The Cryosphere (Nov 2024)
Evaluating snow depth retrievals from Sentinel-1 volume scattering over NASA SnowEx sites
Abstract
Snow depth retrievals from spaceborne C-band synthetic aperture radar (SAR) backscatter have the potential to fill an important gap in the remote monitoring of seasonal snow. Sentinel-1 (S1) SAR data have been used previously in an empirical algorithm to generate snow depth products with near-global coverage, subweekly temporal resolution and spatial resolutions on the order of hundreds of meters to 1 km. However, there has been no published independent validation of this algorithm. In this work we develop the first open-source software package that implements this Sentinel-1 snow depth retrieval algorithm as described in the original papers and evaluate the snow depth retrievals against nine high-resolution lidar snow depth acquisitions collected during the winters of 2019–2020 and 2020–2021 at six study sites across the western United States as part of the NASA SnowEx mission.

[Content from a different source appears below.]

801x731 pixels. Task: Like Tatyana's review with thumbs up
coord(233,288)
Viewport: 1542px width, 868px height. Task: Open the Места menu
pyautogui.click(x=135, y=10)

Across all sites, we find agreement between the Sentinel-1 snow depth retrievals and the lidar snow depth measurements to be considerably lower than requirements placed for remotely sensed observations of snow depth, with a mean root mean square error (RMSE) of 0.92 m and a mean Pearson correlation coefficient r of 0.46. Algorithm performance improves slightly in deeper snowpacks and at higher elevations. We further investigate the underlying Sentinel-1 data for a snow signal through an exploratory analysis of the cross- to co-backscatter ratio (σVH/σVV; i.e., cross ratio) relative to lidar snow depths. We find the cross ratio increases through the time series for snow depths over ∼ 1.5 m but that the cross ratio decreases for snow depths less than ∼ 1.5 m. We attribute poor algorithm performance to (a) the variable amount of apparent snow depth signal in the S1 cross ratio and (b) an algorithm structure that does not adequately convert S1 backscatter signal to snow depth. Our findings provide an open-source framework for future investigations, along with insight into the applicability of C-band SAR for snow depth retrievals and directions for future C-band snow depth retrieval algorithm development. C-band SAR has the potential to address gaps in radar monitoring of deep snowpacks; however, more research into retrieval algorithms is necessary to better understand the physical mechanisms and uncertainties of C-band volume-scattering-based retrievals.